• [EXERCISES]
a: Transcribe everything in the passage on Spain's menstrual leave bill from "Introduced in May, the" down to "as the ovaries.".
b: In the passage on Spain's menstrual leave bill, how many days of optional medical leave per month would workers with severe period pain receive?

Spain has experienced a period of legal innovation. Literally. It has proposed a bill that would make it the first country in Europe to offer menstrual leave.
Introduced in May, the bill, which would also expand abortion rights by scrapping parental consent as a requirement for 16- and 17-year-olds wanting to terminate a pregnancy, would give workers who suffer from severe period pain three days of optional medical leave per month, paid for by the state. An additional two days are permitted in exceptional cases, for example for endometriosis, the condition where tissue similar to the lining of the womb starts to grow in other places, such as the ovaries.
The equality minister, Irene Montero, said that it should “no longer be normal for women to work in pain”. The bill has been approved by the cabinet and will now go to Parliament for debate. The government hopes it will become law by the end of the year, marking the end of a process that began last year.

• [DATA PROVIDED]
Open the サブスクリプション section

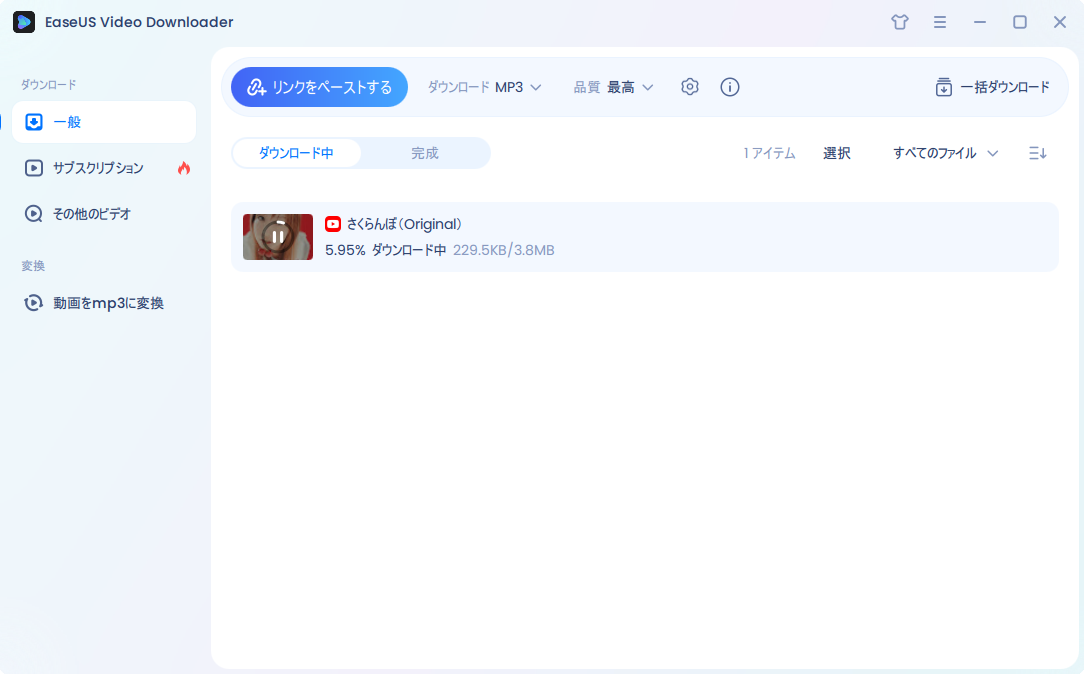(95, 168)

• [ANSWERS FOR EACH ITEM]
a:
Introduced in May, the bill, which would also expand abortion rights by scrapping parental consent as a requirement for 16- and 17-year-olds wanting to terminate a pregnancy, would give workers who suffer from severe period pain three days of optional medical leave per month, paid for by the state. An additional two days are permitted in exceptional cases, for example for endometriosis, the condition where tissue similar to the lining of the womb starts to grow in other places, such as the ovaries.

b: Three days per month, paid for by the state.